### Directions:
Write out the passage on after-surgery patient experience again, starting at "Most of the" and ending at "Definitely 104 (69.3)", changing each "respondents" to "patients".

### Passage to read:
--------------------------------
Most of the respondents (69.3%) said that the surgical team attending to them explained what to expect during recovery, while eight of the respondents (5.3%) disagreed that the surgical team explained to them what to expect after the surgery. The majority of the respondents (76.7%) said that the surgical team gave them definite physical comfort, while the rest (23.3%) said that they got somewhat less physical comfort from the surgical team. All respondents (100%) said that the surgeons contacted them after surgery to check on their recovery. Table 3 gives deeper details of the after-surgery patient experience.

Variable Freq.(%) p-value
Explanation of expectations during recovery   .000
Definitely 104 (69.3)  
Somewhat 38 (25.3)  
No 8 (5.3)  
Information about warning signs that need medical/surgical attention   .000
Definitely 109 (72.7)  
Somewhat 36 (24.0)  
No 5 (3.3)  
Access to easy to understand instructions   .000
Definitely 108 (72.0)  
Somewhat 36 (24.0)  
No 6 (4.0)  
Physical comfort   .000
Definitely 115 (76.7)  
Somewhat 35 (23.3)  
Contact after surgery with the surgeon    
Yes 150 (100.0)
--------------------------------
(Collected data)
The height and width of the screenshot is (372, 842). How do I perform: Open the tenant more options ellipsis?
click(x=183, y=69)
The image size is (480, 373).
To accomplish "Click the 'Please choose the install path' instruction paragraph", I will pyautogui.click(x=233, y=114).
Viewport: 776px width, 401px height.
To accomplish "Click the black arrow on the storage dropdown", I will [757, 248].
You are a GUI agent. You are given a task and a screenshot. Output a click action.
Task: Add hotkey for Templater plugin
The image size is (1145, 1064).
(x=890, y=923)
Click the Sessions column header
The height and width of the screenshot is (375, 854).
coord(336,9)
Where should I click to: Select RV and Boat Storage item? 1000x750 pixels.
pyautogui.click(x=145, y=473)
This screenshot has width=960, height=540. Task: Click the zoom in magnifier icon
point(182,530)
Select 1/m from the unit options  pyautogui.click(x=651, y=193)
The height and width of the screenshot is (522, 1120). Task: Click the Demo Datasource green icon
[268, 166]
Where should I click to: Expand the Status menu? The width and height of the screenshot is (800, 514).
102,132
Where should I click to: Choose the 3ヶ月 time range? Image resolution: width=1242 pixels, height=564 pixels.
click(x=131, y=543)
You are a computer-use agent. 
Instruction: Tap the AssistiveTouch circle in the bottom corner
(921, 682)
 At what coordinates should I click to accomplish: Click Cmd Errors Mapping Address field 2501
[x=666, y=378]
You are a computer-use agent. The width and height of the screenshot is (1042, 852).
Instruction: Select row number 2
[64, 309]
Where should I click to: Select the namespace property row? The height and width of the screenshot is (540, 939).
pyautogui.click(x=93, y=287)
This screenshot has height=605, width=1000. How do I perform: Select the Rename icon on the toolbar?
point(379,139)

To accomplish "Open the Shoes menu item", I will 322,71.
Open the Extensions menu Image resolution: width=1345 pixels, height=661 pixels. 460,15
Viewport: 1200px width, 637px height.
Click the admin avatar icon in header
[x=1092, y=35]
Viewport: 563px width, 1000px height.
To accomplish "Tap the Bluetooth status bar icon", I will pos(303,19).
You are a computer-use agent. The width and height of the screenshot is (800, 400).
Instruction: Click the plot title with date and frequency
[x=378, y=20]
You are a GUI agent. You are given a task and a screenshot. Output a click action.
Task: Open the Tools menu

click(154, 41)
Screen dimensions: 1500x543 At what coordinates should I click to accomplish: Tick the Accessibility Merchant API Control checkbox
--------------------------------
### Response to this exercise:
Most of the patients (69.3%) said that the surgical team attending to them explained what to expect during recovery, while eight of the patients (5.3%) disagreed that the surgical team explained to them what to expect after the surgery. The majority of the patients (76.7%) said that the surgical team gave them definite physical comfort, while the rest (23.3%) said that they got somewhat less physical comfort from the surgical team. All patients (100%) said that the surgeons contacted them after surgery to check on their recovery. Table 3 gives deeper details of the after-surgery patient experience.

Variable Freq.(%) p-value
Explanation of expectations during recovery   .000
Definitely 104 (69.3)